### Description of the task:
Find the word "Whisky" in the data below and copy each line that holds it.
:::::
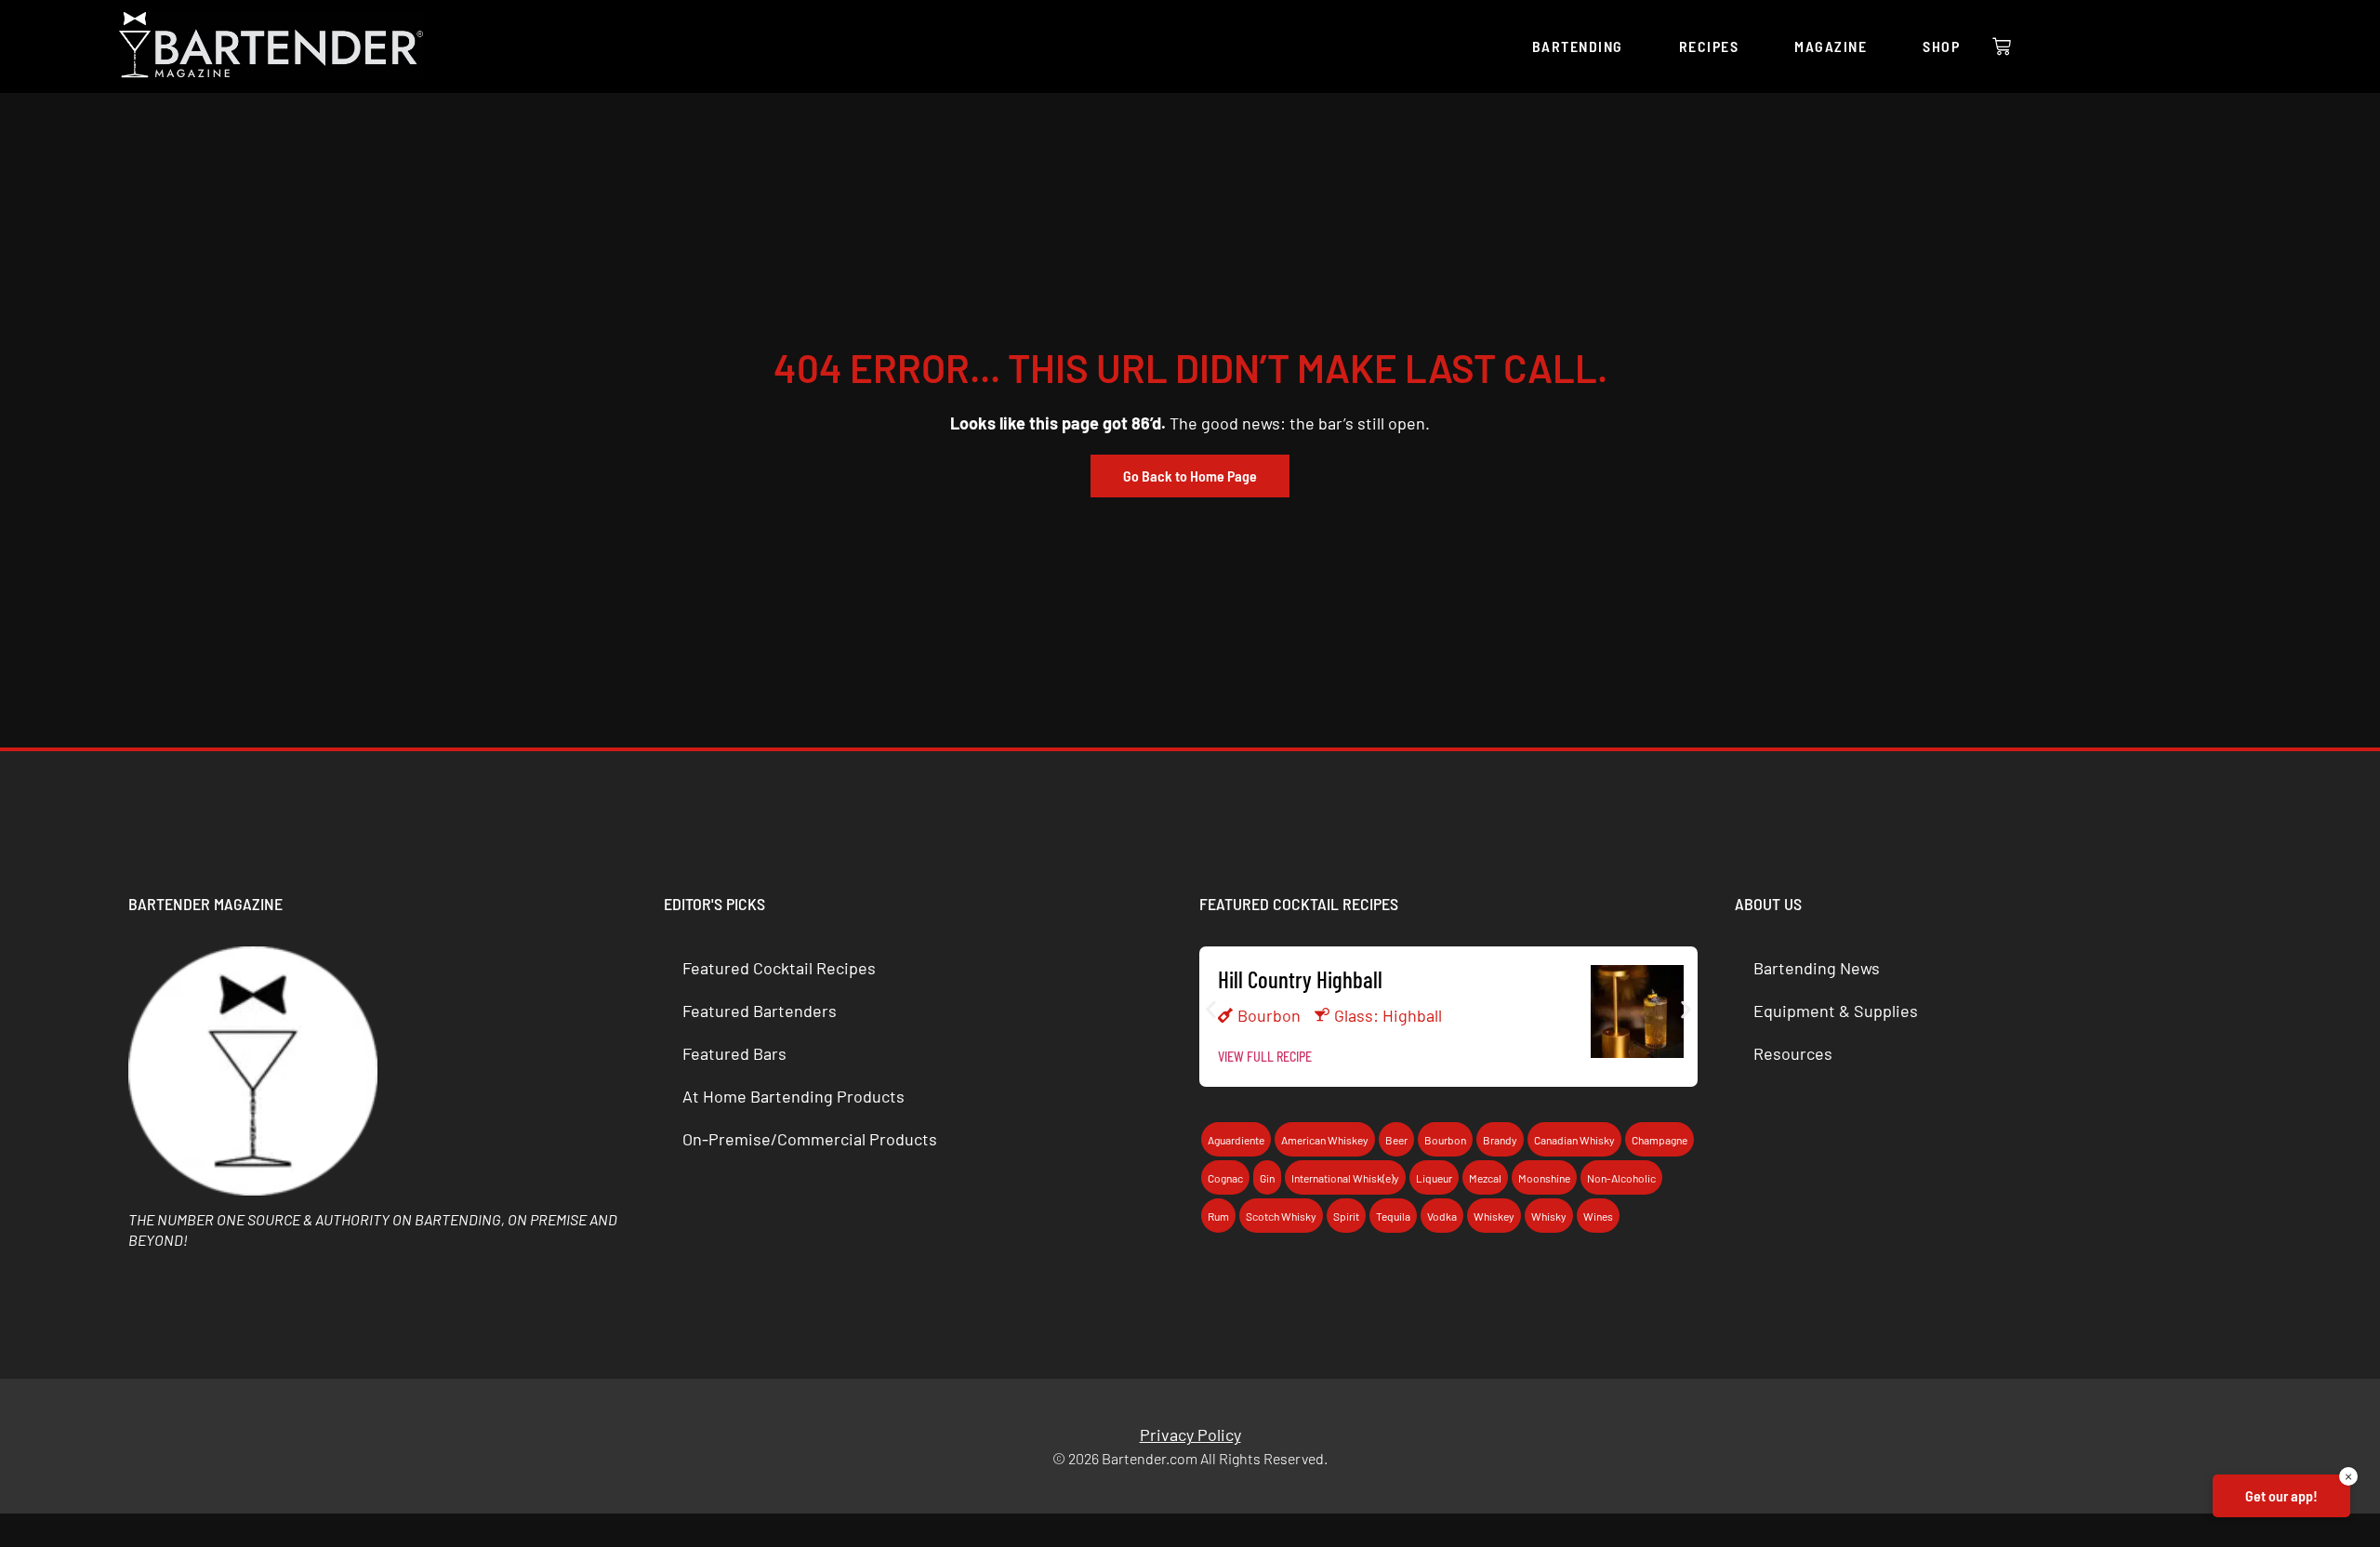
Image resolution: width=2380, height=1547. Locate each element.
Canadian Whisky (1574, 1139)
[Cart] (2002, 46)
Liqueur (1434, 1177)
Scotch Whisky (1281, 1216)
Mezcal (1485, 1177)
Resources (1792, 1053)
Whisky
:::::
### Result of the task:
Canadian Whisky (1574, 1139)
Scotch Whisky (1281, 1216)
Whisky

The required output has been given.